También, a pesar del comportamiento pacífico y cívico de la mayoría de los manifestantes, se produjeron al final de la jornada destacados incidentes en Madrid y Barcelona, principalmente, por cuenta de grupos aislados que se enfrentaban a las Fuerzas de Orden Público y la Policía. Carreras, lanzamientos de objetos, barricadas, contenedores en llamas, rotura de cristales, destrozo de mobiliario urbano y cargas de los antidisturbios enturbiaron la expresión colectiva del derecho a disentir que se materializa en forma de huelga. La plaza de Neptuno, de Madrid, volvió a registrar disturbios entre los que pretendían rodear el cercano Congreso de los Diputados y las fuerzas de seguridad que lo impedían. Y en Barcelona, las furgonetas de la Policía hacían ulular sus sirenas por todo el centro de la ciudad persiguiendo a los que se concentraban haciendo caso omiso de las órdenes de desalojo.

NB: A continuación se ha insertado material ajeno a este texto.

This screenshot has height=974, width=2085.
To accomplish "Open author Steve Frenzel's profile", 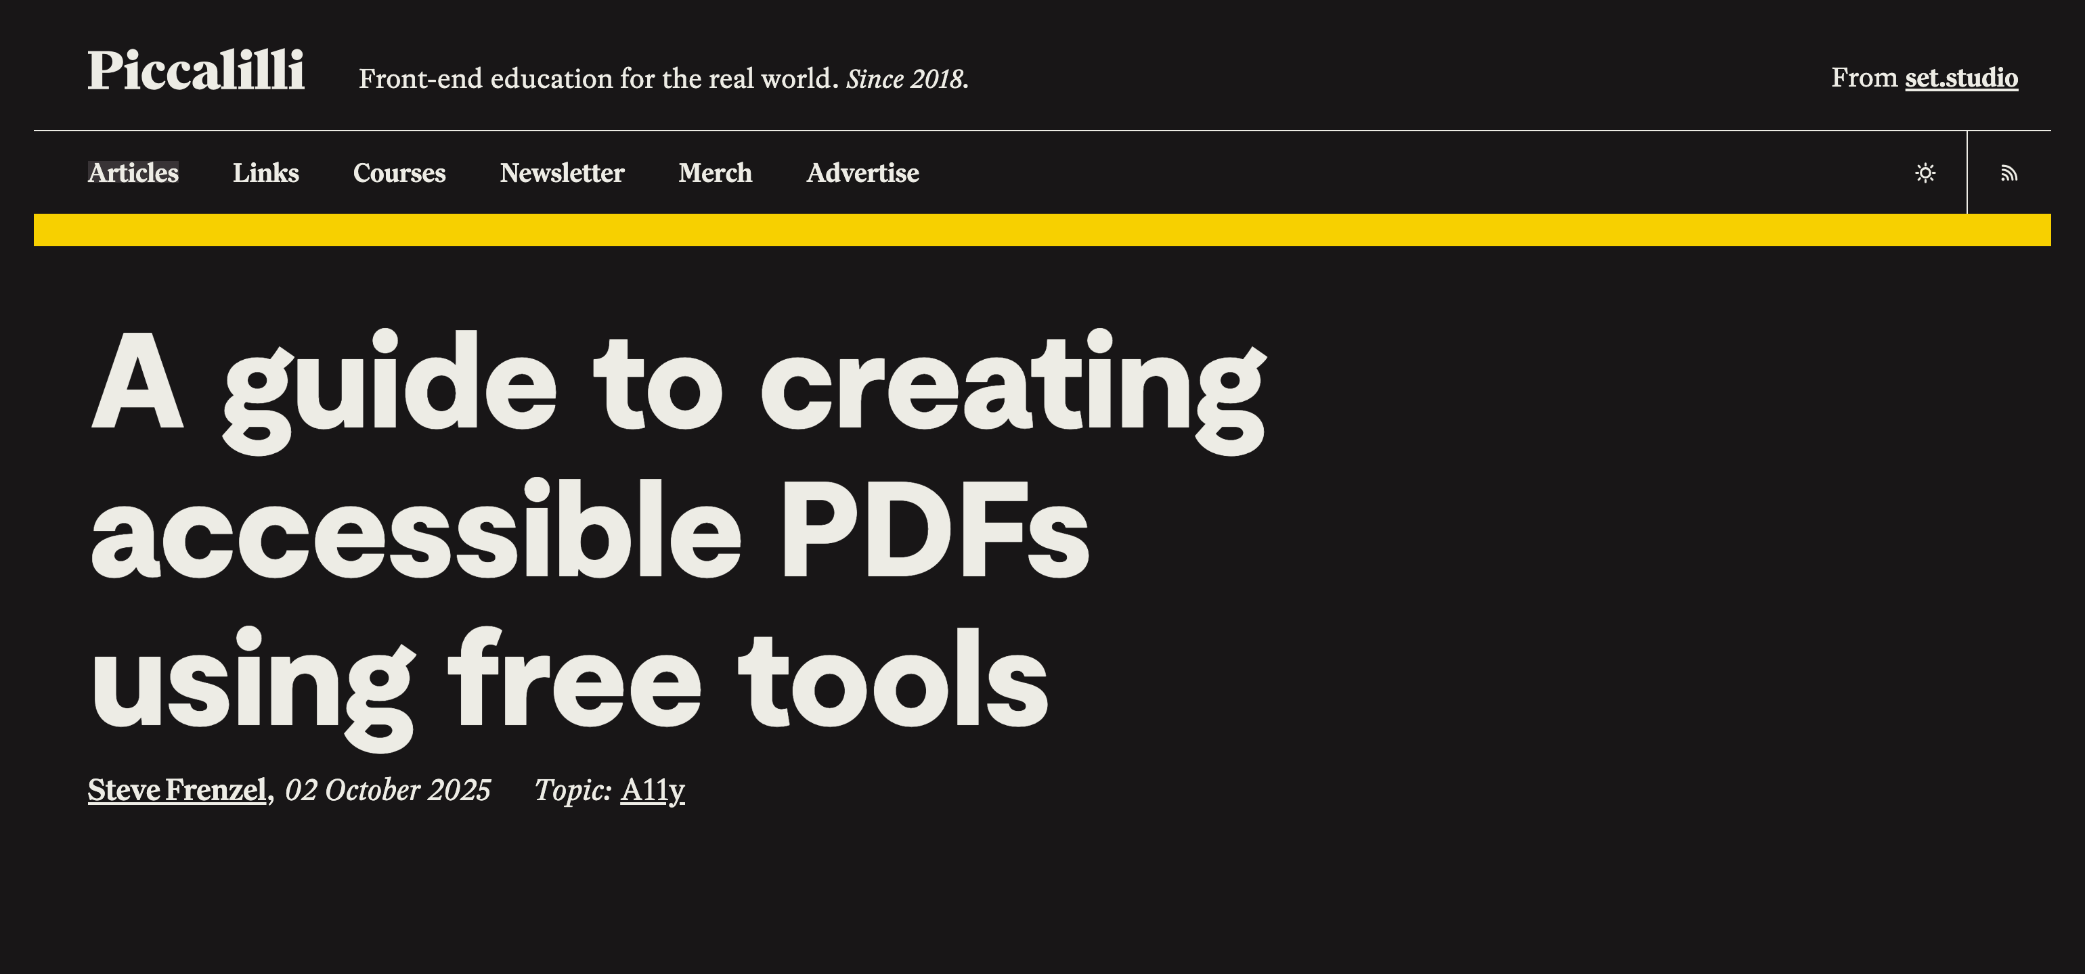I will 176,790.
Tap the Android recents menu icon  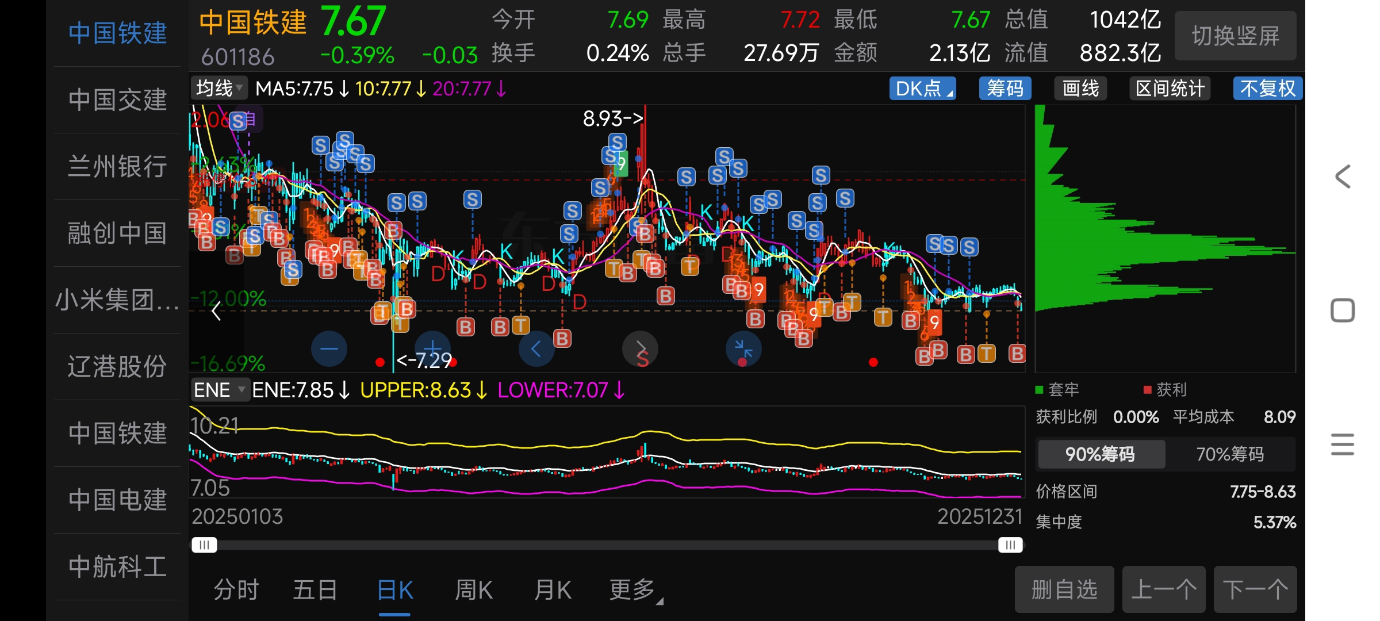pos(1343,444)
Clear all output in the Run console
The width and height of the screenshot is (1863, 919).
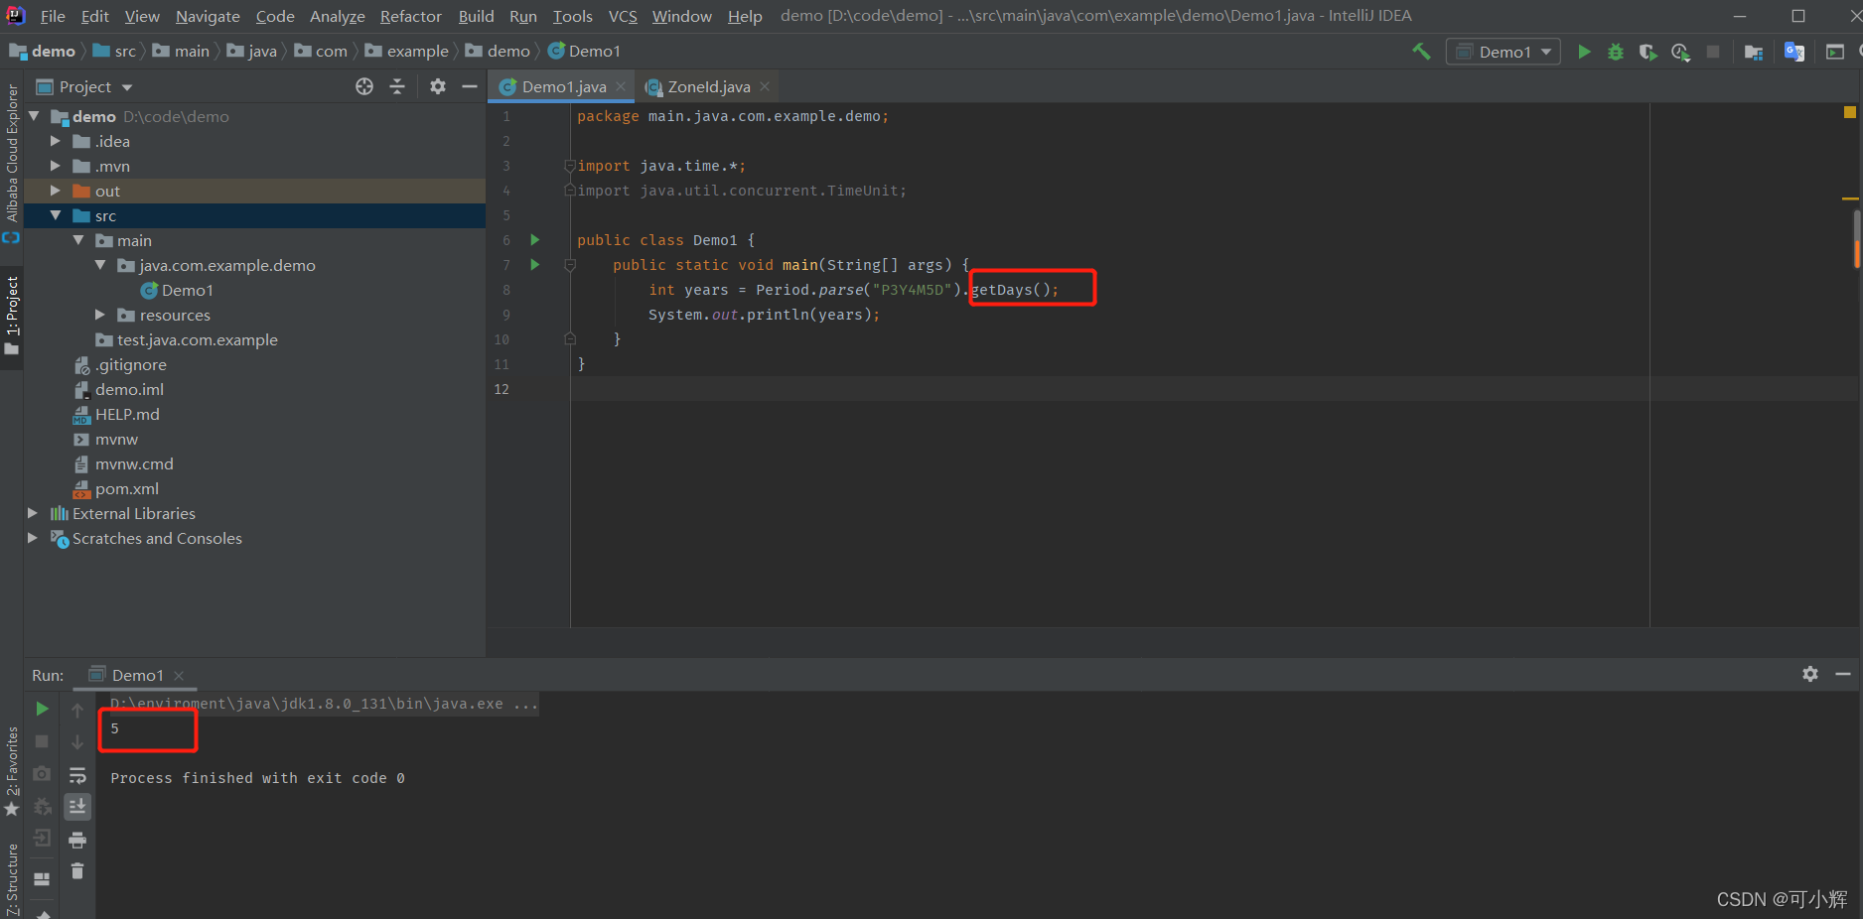(77, 871)
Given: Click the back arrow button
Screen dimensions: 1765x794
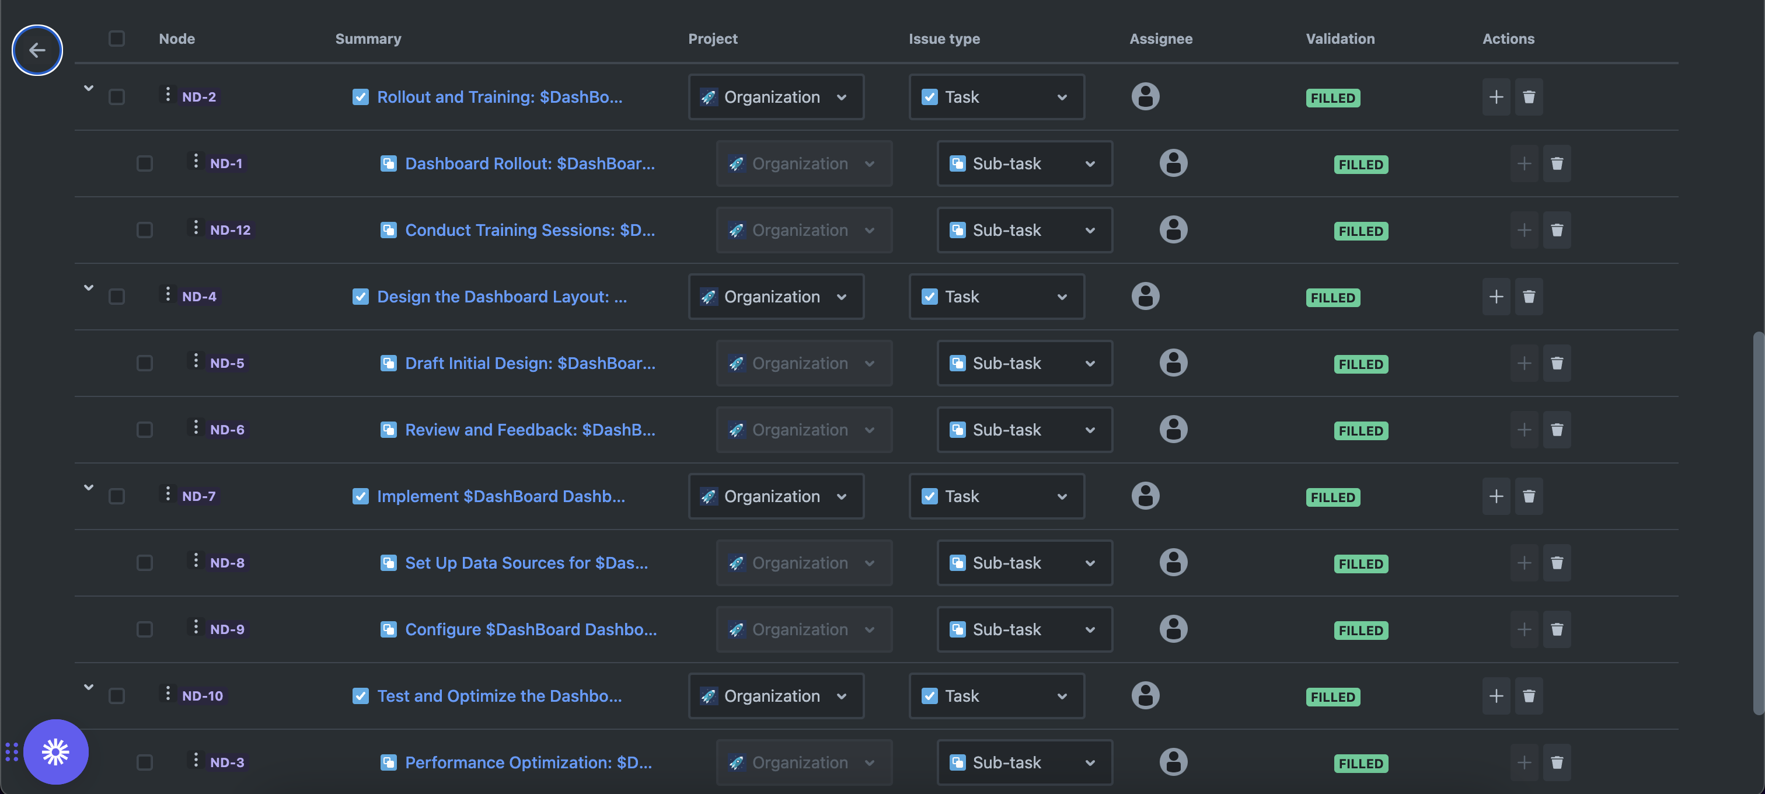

Ignoro si esta actuación extralimitada de policías y antidisturbios obedece a órdenes emanadas de quien las dirige o es fruto del “calor” de unos enfrentamientos que son tensos y cargados de agresividad contenida. Sin embargo, los profesionales que integran estas unidades policiales han de estar “vacunados” contra la reacción y el rechazo con que es recibida su labor de ejercer el monopolio de la violencia, que la ley les confía, con consideración, moderación y de forma proporcionada. Porque causa vergüenza e indignación contemplar imágenes de cargas policiales contra ciudadanos indefensos que son brutalmente golpeados y arrastrados sin contemplaciones, no sólo en manifestaciones como las de la pasada huelga general, sino incluso cuando han de desalojar a los propietarios de una vivienda embargada por un banco. Una santa ira se apodera de cualquiera que sea testigo del trato vejatorio e intimidatorio de una policía dominada por el exceso de celo.
Porque cuando la mayoría de los trabajadores decide mostrar su desacuerdo mediante una huelga legítima frente a medidas económicas que les perjudica, pero que benefician a la patronal y a los acaudalados, la policía se presta a defender las empresas y a proteger el acceso de los grandes comercios, que no pueden permitirse cerrar sus puertas en solidaridad con sus empleados, aunque sí en caso de la festividad de un santo. Y si un prestatario no puede hacer frente a una deuda hipotecaria, en muchas ocasiones bajo cláusulas usureras, la comitiva policial se posiciona a cumplir la orden de expulsión con una disposición que a veces se echa en falta cuando se trata de perseguir delitos de mayor gravedad que afectan a la seguridad del conjunto de los ciudadanos, y no a los intereses lucrativos de unas entidades financieras.
Esa imagen negativa que desprende la actuación policial es, a mi juicio, lo más preocupante de la Huelga General de ayer. Ya que, si la soberanía, de la que emanan todos los poderes públicos, reside en el pueblo, las Fuerzas del Orden no parecen responder a sus decisiones masivamente respaldadas, sino a los intereses de los grandes patronos y las élites del capital. Cuando se golpea a una humilde familia en nombre de un banco o ataca a un menor en una huelga, la policía no está cumpliendo la ley, está abusando de su fuerza para defender a minorías poderosas, pero ajenas al sentir del pueblo. Y ello es algo muy grave y peligroso que este Gobierno deberá aclarar antes de que esta espiral de acción-reacción-acción conduzca a esos callejones históricos de los que se sale sólo mediante la fuerza… de la violencia generalizada.